Nodes, pods, services, and custom applications expose metrics through exporters such as node_exporter, kube-state-metrics, or custom /metrics endpoints. They are unaware of the federation. From their point of view, they just expose metrics over HTTP, and Prometheus comes to scrape them.

Local Prometheus Instances

Each cluster, region, or tenant runs its own Prometheus server. This local Prometheus instance scrapes exporters, stores samples in its TSDB, runs recording rules, and evaluates alerts that apply only to that scope. It holds detailed, high-cardinality metrics and is the first stop for on-call debugging and drill-downs.

Federating Prometheus Instances

One or more Prometheus servers act as aggregators. They do not talk to exporters directly. Instead, they scrape other Prometheus servers through the /federate endpoint, pull selected time series, and treat them like any other scraped metrics. These instances focus on aggregates, SLOs, and health signals that matter across clusters or regions.
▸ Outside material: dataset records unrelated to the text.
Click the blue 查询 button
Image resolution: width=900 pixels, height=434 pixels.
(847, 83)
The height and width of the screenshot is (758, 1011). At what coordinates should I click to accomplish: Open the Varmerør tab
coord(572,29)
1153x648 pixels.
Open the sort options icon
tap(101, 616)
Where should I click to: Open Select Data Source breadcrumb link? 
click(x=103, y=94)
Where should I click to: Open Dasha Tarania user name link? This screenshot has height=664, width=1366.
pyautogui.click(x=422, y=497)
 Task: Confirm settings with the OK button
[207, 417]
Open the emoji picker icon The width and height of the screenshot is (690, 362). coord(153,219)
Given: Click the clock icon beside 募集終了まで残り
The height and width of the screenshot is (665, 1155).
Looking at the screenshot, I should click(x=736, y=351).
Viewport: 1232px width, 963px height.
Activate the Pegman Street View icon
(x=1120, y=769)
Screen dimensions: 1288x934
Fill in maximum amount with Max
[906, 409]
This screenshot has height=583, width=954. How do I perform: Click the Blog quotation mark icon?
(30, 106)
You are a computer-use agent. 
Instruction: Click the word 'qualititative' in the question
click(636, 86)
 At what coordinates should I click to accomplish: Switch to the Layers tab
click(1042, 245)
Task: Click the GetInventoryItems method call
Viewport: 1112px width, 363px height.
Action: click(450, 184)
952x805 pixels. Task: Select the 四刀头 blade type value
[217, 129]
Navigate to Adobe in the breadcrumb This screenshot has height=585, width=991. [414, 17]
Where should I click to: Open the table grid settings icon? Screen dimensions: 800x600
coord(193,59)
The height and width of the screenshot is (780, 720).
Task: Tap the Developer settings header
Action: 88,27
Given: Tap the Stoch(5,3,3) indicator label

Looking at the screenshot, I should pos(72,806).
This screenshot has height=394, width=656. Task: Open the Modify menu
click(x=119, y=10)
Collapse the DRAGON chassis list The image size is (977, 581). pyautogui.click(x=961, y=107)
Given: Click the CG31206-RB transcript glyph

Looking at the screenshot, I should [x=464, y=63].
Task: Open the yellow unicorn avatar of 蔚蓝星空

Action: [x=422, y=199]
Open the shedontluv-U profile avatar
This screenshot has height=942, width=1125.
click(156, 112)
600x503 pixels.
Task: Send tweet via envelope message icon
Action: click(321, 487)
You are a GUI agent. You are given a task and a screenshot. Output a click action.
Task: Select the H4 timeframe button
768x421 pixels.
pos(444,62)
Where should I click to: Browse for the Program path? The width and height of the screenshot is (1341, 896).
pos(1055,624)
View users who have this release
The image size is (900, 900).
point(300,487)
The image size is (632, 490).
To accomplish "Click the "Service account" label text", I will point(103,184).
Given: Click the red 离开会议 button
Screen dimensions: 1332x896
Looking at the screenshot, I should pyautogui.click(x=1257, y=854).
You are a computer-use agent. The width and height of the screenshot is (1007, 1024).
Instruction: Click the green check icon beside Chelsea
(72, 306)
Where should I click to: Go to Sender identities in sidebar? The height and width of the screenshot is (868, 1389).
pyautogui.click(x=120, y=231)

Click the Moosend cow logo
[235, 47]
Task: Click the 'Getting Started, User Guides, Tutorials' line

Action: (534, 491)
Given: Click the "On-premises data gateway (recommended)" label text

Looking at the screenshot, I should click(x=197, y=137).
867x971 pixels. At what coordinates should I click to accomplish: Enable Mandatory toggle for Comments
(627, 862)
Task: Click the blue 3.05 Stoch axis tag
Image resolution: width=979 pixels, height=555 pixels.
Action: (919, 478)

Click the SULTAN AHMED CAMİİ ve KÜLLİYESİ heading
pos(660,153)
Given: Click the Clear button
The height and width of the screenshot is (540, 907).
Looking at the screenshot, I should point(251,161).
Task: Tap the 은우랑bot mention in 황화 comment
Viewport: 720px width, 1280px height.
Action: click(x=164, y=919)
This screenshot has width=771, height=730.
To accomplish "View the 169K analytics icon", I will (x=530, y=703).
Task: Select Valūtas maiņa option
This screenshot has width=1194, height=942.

You can think of local instances as producers of metrics and federating instances as consumers that build a summarized view.

Dataflow Through a Federated Stack

The data path stays pull-based from end to end. Exporters expose metrics on HTTP endpoints. Local Prometheus servers scrape those endpoints at their configured intervals and write samples into their own TSDB, appending to the WAL and rolling data into blocks as usual. Recording rules on local servers compute aggregates, SLOs, and other derived metrics from that raw data.

Federating Prometheus servers then scrape the /federate endpoint on each local server. They use match[] selectors to focus on those aggregates and a small set of health metrics instead of pulling every series. The results are stored in the TSDB of the federating Prometheus server and used for global dashboards and alerts.

There is no shared storage or clustering between instances anywhere in this flow. Each Prometheus server still runs as a single node with its own WAL, blocks, retention policy, and resource limits. Federation only adds extra scrape relationships between instances.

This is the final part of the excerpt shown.